» Source text:
========

As a mystery, Parcel Express Murders is a bit below average for plot and structure, while the romance and relationship elements command much more of the story's time and care. The best-realized aspect of the book is its setting in the world of affluent African-Americans in which, for once, stereotyped gang-bangers, drug dealers and welfare moms are the rarity rather than the rule. The major characters, while better than two-dimensional, seem a little inconsistent and prone to occasional fits of plot-motivated irrationality. The book starts a little slowly and is a bit disjointed at the beginning, picks up a bit after the first 50 pages, but gets derailed again in the middle, beginning with a sex scene which, while important to character development, is a little excessive. After this, the book trots, rather than dashing, to exactly the ending you expect and a rather pat "feel-good" epilogue. The title is almost a misnomer and there's not much really happening to misdirect the reader from the killer and his intentions, leaving the important clues as exposed as mussles at low tide.

========

(Click-target data)
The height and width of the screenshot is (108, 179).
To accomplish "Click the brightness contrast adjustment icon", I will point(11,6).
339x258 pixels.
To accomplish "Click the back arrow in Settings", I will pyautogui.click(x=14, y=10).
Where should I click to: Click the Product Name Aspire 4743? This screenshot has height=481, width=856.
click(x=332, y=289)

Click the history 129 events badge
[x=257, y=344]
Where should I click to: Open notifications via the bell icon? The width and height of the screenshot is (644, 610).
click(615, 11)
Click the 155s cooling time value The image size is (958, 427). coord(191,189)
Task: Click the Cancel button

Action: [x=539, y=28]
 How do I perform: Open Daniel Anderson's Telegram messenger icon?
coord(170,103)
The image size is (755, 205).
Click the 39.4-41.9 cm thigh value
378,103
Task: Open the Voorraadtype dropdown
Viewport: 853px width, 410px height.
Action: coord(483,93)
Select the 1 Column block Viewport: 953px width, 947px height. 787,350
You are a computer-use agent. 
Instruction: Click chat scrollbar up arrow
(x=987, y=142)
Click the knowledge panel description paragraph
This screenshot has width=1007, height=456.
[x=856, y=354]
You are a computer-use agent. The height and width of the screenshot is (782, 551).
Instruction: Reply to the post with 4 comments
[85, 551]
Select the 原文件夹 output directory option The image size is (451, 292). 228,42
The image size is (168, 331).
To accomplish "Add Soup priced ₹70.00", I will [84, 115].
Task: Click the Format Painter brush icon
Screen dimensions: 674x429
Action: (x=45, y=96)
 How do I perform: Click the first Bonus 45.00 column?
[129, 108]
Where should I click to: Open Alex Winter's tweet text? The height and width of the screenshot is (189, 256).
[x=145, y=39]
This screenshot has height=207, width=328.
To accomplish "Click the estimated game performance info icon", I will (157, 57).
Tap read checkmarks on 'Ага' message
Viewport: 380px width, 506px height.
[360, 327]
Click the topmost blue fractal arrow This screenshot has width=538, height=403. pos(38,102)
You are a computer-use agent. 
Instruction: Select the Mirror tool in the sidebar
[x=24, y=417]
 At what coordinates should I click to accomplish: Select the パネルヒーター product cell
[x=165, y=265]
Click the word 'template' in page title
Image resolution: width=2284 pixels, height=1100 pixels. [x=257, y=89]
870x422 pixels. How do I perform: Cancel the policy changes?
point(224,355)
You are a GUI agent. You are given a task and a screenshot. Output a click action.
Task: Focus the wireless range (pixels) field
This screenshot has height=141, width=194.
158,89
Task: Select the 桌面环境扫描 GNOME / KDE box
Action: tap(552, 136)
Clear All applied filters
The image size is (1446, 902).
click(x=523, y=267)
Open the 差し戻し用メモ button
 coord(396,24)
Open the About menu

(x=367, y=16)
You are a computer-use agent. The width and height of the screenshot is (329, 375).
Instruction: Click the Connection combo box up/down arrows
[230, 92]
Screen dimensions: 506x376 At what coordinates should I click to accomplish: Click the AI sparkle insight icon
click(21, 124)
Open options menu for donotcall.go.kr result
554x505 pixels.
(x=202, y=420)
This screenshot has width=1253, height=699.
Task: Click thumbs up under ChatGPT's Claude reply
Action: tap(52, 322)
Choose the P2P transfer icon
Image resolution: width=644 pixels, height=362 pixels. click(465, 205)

========

» Directive A:
List the stereotyped figures that the review of Parcel Express Murders says are rare in the book's setting.
» Directive B:
Write a continuation of the review of Parcel Express Murders, picking up after its final sentence.
These entries are separate material and have no connection to the book review.

» Written response A:
gang-bangers, drug dealers, welfare moms

» Written response B:
I found the book a little short (224 pages, but low word-count per page), underdeveloped, and less inspired than I had expected from the opening. If you're expecting a fast-paced, gritty, psychological thriller, this isn't the book for you. Neither the police work nor the psychological aspect are entirely realistic and the pacing is not pulse-pounding due to loose plot structure and writing. Sex plays an active role; beyond the one very explicit sex scene, nudity, sexual manipulation and quite a bit of reference to sex--both for pay and for pleasure--figure into the plot. The killings are described pretty quickly and over with with equal speed, though they are rather gruesome. There is more emphasis on and description of clothes, skin-color, hair, furniture and so on than seems necessary, but at least they don't drag on, Dumas-like, for pages--merely for a few extra sentences. Generally, Parcel Express has the feel of a good start which didn't get enough objective analysis and revision in early drafts. There are obvious copyediting and proofing errors, including swapped homophones ("bare" for "bear" and so on) and misused words ("psych" instead of "psyche", most notably), which pop up to annoy and an interesting idea gets lost in clumsy execution. The book would have benefitted a lot from hard-nosed editing and a couple of re-writes.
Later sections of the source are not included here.